EXERCISE REQUIREMENTS: Copy everything from the start of the data down to the line containing "click(x=312, y=135)", including that line. Keep each request unchanged and shift every coordinate in the answers by adding 47 to it.

Stored data:
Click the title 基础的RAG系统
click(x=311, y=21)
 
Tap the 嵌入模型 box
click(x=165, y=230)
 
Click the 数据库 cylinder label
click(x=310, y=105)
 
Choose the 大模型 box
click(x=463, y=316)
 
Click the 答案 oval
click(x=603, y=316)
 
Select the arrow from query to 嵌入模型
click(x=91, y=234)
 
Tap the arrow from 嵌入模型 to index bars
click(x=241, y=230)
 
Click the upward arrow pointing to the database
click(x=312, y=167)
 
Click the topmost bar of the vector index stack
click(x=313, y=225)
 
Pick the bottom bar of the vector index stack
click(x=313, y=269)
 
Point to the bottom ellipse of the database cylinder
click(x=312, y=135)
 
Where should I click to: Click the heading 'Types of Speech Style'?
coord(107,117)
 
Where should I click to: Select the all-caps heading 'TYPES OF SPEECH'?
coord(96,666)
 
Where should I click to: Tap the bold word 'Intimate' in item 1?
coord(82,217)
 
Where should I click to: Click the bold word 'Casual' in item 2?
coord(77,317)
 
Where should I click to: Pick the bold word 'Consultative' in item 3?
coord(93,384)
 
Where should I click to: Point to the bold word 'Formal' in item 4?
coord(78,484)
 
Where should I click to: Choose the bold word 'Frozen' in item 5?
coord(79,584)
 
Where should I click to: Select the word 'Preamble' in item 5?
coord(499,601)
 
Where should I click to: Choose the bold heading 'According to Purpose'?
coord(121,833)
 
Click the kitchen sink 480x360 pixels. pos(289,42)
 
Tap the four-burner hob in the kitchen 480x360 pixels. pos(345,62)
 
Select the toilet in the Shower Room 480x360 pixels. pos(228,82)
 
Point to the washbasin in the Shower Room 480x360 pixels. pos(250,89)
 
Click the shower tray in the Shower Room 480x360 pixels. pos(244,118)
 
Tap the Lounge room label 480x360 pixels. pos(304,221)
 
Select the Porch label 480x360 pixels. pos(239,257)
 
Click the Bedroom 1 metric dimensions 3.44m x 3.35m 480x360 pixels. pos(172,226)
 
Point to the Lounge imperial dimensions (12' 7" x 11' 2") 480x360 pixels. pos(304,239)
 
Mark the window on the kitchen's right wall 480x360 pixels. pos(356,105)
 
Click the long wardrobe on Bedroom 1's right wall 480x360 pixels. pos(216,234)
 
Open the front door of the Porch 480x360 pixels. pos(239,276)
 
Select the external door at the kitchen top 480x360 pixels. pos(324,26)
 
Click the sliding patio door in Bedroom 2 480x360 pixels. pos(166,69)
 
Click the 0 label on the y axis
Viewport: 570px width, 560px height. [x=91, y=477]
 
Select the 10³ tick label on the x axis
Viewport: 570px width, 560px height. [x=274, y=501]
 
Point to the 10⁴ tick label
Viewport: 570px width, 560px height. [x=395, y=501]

TASK RESULT:
Click the title 基础的RAG系统
click(x=358, y=68)
 
Tap the 嵌入模型 box
click(x=212, y=277)
 
Click the 数据库 cylinder label
click(x=357, y=152)
 
Choose the 大模型 box
click(x=510, y=363)
 
Click the 答案 oval
click(x=650, y=363)
 
Select the arrow from query to 嵌入模型
click(x=138, y=281)
 
Tap the arrow from 嵌入模型 to index bars
click(x=288, y=277)
 
Click the upward arrow pointing to the database
click(x=359, y=214)
 
Click the topmost bar of the vector index stack
click(x=360, y=272)
 
Pick the bottom bar of the vector index stack
click(x=360, y=316)
 
Point to the bottom ellipse of the database cylinder
click(x=359, y=182)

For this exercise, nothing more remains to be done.